Avanço na ciência: nova técnica permite visualizar comunicação celular ao longo do corpo vivo
Tecnologia inovadora esclarece como células de diferentes órgãos interagem em organismos transparentes
Pesquisadores desenvolveram uma técnica inédita que possibilita assistir às trocas de sinais entre células de diferentes partes do corpo em tempo real. A descoberta, apresentada na revista Nature, pode abrir novos caminhos no entendimento de processos biológicos complexos.

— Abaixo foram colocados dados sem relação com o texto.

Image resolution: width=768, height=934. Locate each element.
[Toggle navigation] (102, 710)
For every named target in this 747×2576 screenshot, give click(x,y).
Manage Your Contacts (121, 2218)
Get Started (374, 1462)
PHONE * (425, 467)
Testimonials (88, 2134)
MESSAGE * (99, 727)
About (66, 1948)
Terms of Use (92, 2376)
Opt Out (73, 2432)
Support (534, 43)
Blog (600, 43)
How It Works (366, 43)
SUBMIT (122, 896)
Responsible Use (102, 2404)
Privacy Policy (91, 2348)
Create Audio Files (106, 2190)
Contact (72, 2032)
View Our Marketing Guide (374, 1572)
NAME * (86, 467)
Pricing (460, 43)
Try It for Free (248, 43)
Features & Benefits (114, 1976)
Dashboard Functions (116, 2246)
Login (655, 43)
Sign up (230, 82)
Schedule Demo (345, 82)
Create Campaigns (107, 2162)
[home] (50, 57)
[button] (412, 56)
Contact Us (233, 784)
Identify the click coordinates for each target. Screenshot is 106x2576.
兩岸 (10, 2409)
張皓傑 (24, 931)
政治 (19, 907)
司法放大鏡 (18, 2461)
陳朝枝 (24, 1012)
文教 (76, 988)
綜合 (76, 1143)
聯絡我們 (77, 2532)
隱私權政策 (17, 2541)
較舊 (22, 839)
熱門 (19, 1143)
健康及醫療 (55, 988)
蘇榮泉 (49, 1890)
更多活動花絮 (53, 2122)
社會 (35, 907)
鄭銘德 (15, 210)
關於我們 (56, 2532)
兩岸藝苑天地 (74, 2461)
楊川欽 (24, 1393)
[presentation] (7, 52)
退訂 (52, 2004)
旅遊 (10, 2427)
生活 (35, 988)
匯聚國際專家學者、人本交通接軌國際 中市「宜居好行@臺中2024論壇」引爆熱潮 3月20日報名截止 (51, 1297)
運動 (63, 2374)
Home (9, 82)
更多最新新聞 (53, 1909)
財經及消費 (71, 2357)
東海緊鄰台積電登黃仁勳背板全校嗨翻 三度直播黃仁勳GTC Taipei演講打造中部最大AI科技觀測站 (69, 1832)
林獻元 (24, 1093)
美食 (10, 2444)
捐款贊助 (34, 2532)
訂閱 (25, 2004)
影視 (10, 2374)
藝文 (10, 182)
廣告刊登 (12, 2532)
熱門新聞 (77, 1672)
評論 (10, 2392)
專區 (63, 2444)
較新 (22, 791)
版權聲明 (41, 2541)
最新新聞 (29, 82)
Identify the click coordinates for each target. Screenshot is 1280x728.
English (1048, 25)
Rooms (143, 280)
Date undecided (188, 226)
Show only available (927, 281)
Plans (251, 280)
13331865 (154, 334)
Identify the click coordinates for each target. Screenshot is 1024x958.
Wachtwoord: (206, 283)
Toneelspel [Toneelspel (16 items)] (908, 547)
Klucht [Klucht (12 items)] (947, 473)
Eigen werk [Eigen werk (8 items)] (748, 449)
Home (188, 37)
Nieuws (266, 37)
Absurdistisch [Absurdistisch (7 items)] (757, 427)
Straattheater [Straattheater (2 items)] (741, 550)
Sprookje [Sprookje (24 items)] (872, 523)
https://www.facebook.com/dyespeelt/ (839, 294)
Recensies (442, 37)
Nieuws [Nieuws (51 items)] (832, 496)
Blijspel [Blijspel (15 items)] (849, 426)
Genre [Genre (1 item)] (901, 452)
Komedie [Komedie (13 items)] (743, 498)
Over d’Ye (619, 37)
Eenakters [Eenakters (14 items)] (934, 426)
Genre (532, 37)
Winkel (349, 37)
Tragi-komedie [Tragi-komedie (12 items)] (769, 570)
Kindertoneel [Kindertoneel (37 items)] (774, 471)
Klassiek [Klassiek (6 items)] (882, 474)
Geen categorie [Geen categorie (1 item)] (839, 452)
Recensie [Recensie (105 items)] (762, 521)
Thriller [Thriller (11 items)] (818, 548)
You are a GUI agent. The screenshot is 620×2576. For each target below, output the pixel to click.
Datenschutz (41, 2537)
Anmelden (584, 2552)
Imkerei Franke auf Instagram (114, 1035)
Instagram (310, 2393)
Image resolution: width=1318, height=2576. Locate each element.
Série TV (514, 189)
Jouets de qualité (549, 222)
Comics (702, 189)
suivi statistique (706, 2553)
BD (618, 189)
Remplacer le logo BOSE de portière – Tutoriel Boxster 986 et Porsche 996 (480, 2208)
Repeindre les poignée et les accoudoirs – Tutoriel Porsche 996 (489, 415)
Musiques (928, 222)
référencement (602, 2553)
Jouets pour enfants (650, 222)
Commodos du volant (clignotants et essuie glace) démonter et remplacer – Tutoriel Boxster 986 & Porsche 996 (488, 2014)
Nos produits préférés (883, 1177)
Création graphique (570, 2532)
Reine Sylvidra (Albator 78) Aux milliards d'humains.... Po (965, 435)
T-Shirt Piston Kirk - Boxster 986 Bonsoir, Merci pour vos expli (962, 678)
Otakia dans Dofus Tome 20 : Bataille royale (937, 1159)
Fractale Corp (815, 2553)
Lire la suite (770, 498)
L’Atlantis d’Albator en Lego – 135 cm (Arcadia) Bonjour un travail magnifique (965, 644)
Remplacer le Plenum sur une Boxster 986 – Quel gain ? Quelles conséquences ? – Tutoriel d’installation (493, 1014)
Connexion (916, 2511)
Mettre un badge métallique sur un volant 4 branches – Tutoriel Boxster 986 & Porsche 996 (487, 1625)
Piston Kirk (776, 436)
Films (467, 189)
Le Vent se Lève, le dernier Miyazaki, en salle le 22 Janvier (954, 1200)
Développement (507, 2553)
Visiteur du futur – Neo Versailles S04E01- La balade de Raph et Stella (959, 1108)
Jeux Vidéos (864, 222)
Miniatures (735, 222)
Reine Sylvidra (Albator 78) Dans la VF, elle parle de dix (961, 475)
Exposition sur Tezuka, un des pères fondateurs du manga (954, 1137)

Uma equipe de cientistas dos Estados Unidos desenvolveu uma técnica revolucionária capaz de observar como células de diferentes regiões do corpo se comunicam em organismos vivos inteiros. Segundo informações divulgadas pela revista Nature, essa novidade, chamada WHOLISTIC (Sistema de Imagem ao Vivo do Organismo Completo para registrar atividade de Tecidos e Cellular), permite acompanhar, em tempo real, as trocas de sinais celulares, especialmente o uso do cálcio, uma molécula-chave na comunicação entre células.
De acordo com a fonte única desta apuração, uma das principais pesquisadoras envolvidas, Virginie Ruetten, explicou que essa nova tecnologia consegue preencher uma lacuna antiga na biologia. "Este trabalho une duas escalas fundamentais – a do nível celular e a do organismo como um todo – algo que era bastante desafiador até agora," afirmou. A técnica utiliza engenharia genética para fazer com que quase todas as células de um organismo expressem sensores fluorescentes que se acendem quando há variação nos níveis de cálcio, permitindo que esses sinais sejam visualizados de forma clara e em detalhes.
Até o momento, a pesquisa foi aplicada em organismos transparentes, como larvas de peixe-zebra e uma espécie de peixe de água doce, Danionella cerebrum, que permanece transparente na fase adulta. Essas espécies têm sido peças importantes na pesquisa biomédica por serem modelos que facilitam a visualização de processos internos, o que possibilitou uma compreensão inédita das comunicações celulares entre diferentes órgãos.
Entre as descobertas interessantes, os cientistas observaram que células responsáveis por formar cartilagem, chamadas condrocitos, reagiram ao frio com uma intensificação na atividade de cálcio. Além disso, o tecido que reveste o cérebro, as meninges, também apresentou respostas ao uso de ketamina, um anestésico conhecido, o que foi uma surpresa e indica que há uma interação mais complexa entre as funções cerebrais e os medicamentos do dia a dia.
Segundo ainda a fonte, essa visão geral do organismo revelou, pela primeira vez, a existência de sinergias musculares e interações entre músculos e órgãos que até então eram desconhecidas. Essa nova abordagem pode ter implicações significativas para entender melhor como o corpo funciona de forma integrada, ajudando a investigar doenças, comportamentos e até possibilidades futuras de tratamentos mais precisos.